Rendues le 21 octobre 2004

Application  : Le principe 4.3 établit que toute personne doit être informée de toute collecte, utilisation ou communication de renseignements personnels qui la concernent et y consentir, à moins qu'il ne soit pas approprié de le faire. L'alinéa 7(3)b) prévoit une exception à l'obligation consistant à obtenir le consentement, en stipulant que l'organisation ne peut communiquer de renseignements personnels à l'insu de l'intéressé et sans son consentement que si la communication est faite en vue du recouvrement d'une créance que celle-ci a contre l'intéressé.

Dans son analyse, la commissaire adjointe à la protection de la vie privée a pris en considération les éléments suivants :

  • Si elle reconnaît qu'une organisation peut communiquer les renseignements personnels d'un particulier sans le consentement de celui-ci dans le but de recouvrer une créance qu'elle a contre lui, cette exception ne donne pas, comme il est indiqué dans les conclusions rendues par le Commissariat dans une affaire précédente, à l'organisation « carte blanche » pour communiquer autant d'informations qu'elle le veut dans le recouvrement d'une créance.
  • Dans ce cas, il existe des preuves documentaires claires, provenant de l'enregistrement et des déclarations sous serment, qu'une quantité excessive de renseignements personnels ont été communiqués dans le cadre des activités de recouvrement de la créance menées par la banque.
  • La banque a indiqué qu'elle avait téléphoné aux employés du plaignant afin de vérifier son emploi et de faire savoir qu'elle prévoyait de saisir son salaire.
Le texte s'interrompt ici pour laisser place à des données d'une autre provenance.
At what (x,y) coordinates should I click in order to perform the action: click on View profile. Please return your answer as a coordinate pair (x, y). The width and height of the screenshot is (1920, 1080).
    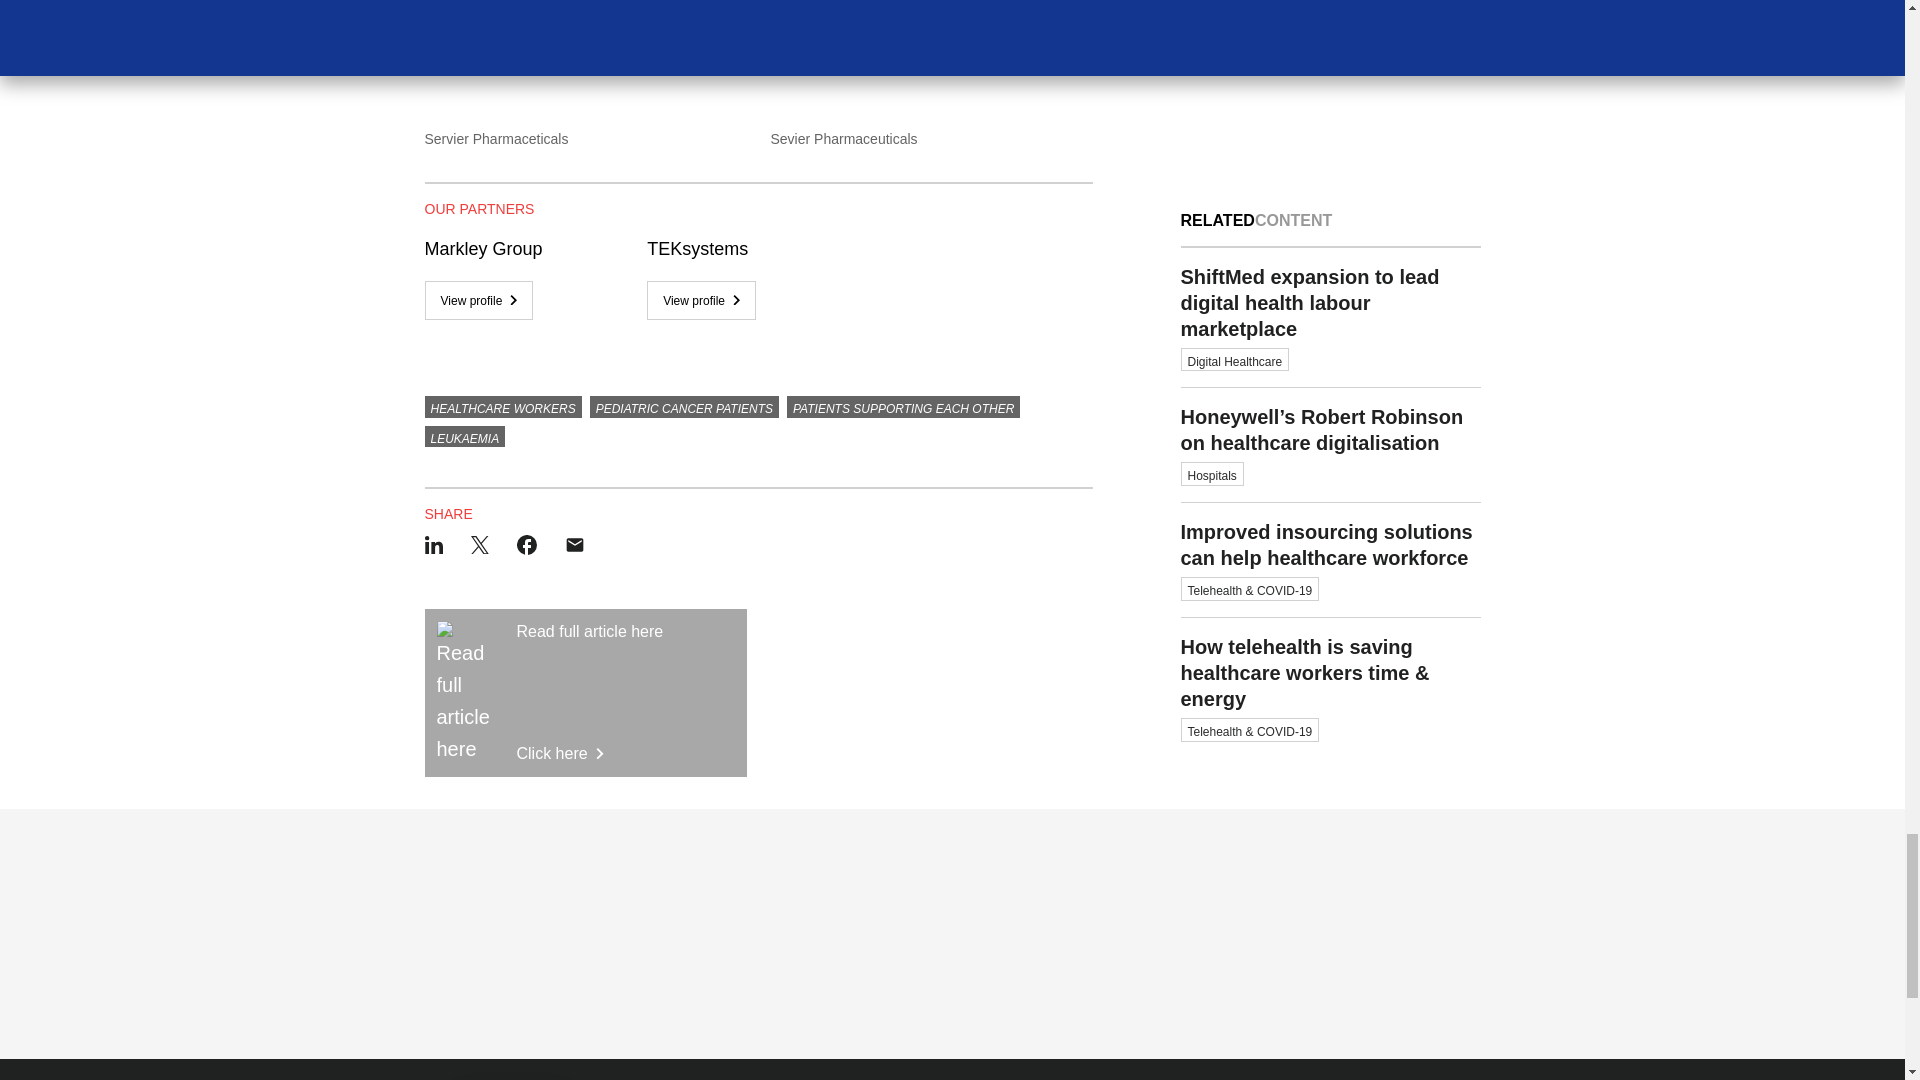
    Looking at the image, I should click on (702, 300).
Si la commissaire adjointe à la protection de la vie privée convient qu'une organisation doive communiquer des renseignements à un employeur lorsqu'elle cherche à saisir le salaire d'un créancier, elle estime que la banque est allée trop loin dans ses efforts en vue du recouvrement de la créance.
  • Il n'était pas nécessaire de révéler les antécédents de remboursement de créances du plaignant, le montant dû ou le fait que la carte de crédit de celui-ci avait été suspendue, pour ne donner que quelques exemples de renseignements que la commissaire adjointe a jugé superflus.
  • Elle a donc jugé que la banque avait contrevenu au Principe 4.3.

La commissaire adjointe a conclu que la plainte était fondée.

Autres considérations

La commissaire adjointe a recommandé que la banque voie à ce que ses préposés au recouvrement reçoivent une formation à l'égard des renseignements personnels à communiquer à des tiers dans les activités de recouvrement.